**Stated task**
Gather every line in the rows below that contains the word "cieplna", and copy each such line in full.

**Records provided**
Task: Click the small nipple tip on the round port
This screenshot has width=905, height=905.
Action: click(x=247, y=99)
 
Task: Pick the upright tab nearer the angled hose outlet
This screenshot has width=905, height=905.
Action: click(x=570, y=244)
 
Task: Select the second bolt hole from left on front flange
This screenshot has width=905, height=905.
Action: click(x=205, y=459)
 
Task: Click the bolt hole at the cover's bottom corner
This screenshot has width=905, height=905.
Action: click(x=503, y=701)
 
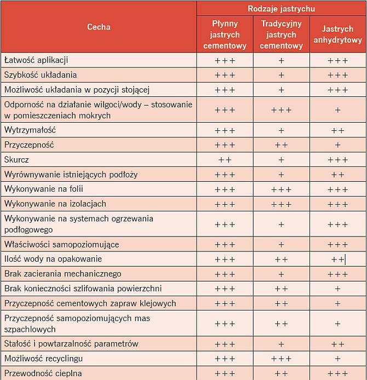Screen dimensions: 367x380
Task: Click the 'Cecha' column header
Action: [x=99, y=27]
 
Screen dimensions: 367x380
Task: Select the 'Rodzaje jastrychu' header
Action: [x=281, y=9]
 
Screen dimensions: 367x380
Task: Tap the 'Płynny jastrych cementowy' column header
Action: [x=225, y=34]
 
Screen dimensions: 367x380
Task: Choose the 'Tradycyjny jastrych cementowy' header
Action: [x=281, y=34]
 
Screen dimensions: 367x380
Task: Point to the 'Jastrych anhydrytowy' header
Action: [x=337, y=34]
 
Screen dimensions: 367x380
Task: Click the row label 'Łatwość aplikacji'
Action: [x=36, y=60]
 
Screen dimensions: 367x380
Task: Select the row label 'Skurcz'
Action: [x=16, y=160]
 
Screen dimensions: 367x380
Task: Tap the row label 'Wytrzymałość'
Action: [x=30, y=130]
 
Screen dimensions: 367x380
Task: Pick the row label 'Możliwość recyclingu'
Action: [x=44, y=359]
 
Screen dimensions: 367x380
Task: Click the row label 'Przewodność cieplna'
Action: [x=43, y=373]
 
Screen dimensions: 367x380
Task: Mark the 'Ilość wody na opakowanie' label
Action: [x=53, y=259]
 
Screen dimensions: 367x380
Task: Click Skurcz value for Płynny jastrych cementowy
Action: [x=225, y=160]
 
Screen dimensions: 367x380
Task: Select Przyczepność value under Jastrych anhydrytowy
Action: [x=337, y=145]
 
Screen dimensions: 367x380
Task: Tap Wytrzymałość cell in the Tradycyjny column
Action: [x=281, y=131]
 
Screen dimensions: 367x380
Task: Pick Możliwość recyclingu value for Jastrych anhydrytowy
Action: [x=337, y=359]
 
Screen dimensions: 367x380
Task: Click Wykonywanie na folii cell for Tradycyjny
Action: [x=281, y=189]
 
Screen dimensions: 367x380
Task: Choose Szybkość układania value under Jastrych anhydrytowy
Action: [x=337, y=75]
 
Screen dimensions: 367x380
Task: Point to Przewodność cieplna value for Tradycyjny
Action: [x=281, y=373]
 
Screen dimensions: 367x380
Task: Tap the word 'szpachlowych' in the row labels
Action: [x=30, y=329]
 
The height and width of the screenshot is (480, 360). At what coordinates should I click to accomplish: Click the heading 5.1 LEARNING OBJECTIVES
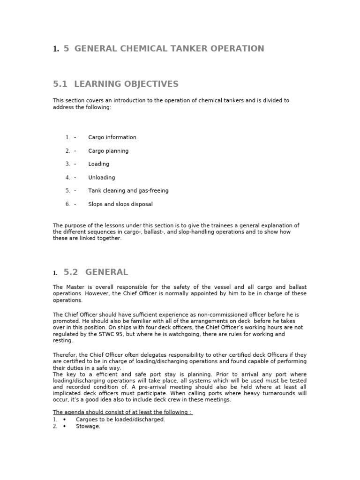(116, 84)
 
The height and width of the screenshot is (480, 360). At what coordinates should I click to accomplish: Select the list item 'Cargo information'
(112, 137)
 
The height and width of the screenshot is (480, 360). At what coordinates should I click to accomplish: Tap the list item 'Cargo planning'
(108, 151)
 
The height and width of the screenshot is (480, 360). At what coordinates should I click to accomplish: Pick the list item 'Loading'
(98, 164)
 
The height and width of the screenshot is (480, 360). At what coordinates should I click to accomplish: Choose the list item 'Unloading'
(101, 178)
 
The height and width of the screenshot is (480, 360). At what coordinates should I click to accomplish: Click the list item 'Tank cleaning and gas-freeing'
(128, 191)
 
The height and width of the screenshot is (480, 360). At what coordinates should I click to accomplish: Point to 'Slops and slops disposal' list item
(120, 204)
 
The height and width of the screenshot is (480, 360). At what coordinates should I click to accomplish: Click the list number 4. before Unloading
(68, 178)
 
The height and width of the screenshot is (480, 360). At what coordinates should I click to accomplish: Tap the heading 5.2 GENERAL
(95, 272)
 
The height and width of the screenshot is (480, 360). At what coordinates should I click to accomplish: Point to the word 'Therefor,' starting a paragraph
(65, 355)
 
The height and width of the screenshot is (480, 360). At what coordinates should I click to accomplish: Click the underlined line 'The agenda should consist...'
(123, 412)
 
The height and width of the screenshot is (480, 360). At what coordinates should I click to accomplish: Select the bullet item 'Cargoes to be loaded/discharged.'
(120, 420)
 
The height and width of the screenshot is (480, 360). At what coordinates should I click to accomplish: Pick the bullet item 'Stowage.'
(88, 427)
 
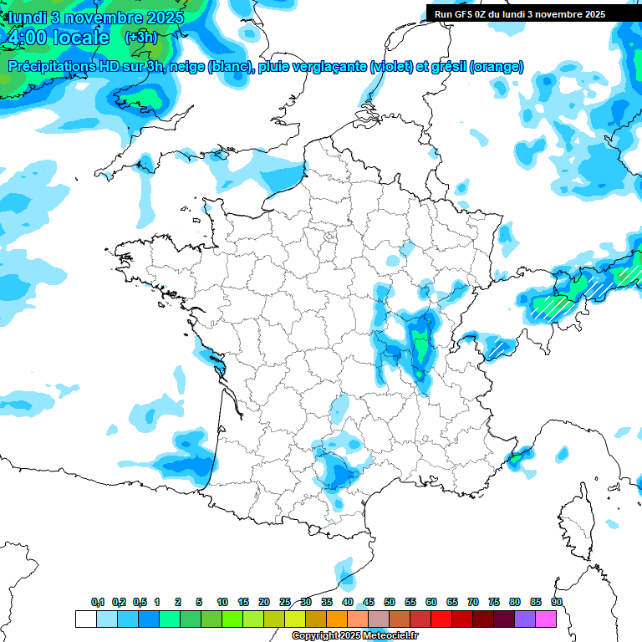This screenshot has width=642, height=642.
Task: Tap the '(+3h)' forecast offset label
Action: coord(140,37)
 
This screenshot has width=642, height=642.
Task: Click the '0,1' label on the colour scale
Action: coord(98,602)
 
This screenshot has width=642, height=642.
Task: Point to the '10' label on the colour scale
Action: coord(222,602)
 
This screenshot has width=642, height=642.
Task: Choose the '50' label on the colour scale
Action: coord(390,602)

**Full output**
Task: Click the row label 'Przewodność cieplna'
Task: Point to Przewodność cieplna value for Tradycyjny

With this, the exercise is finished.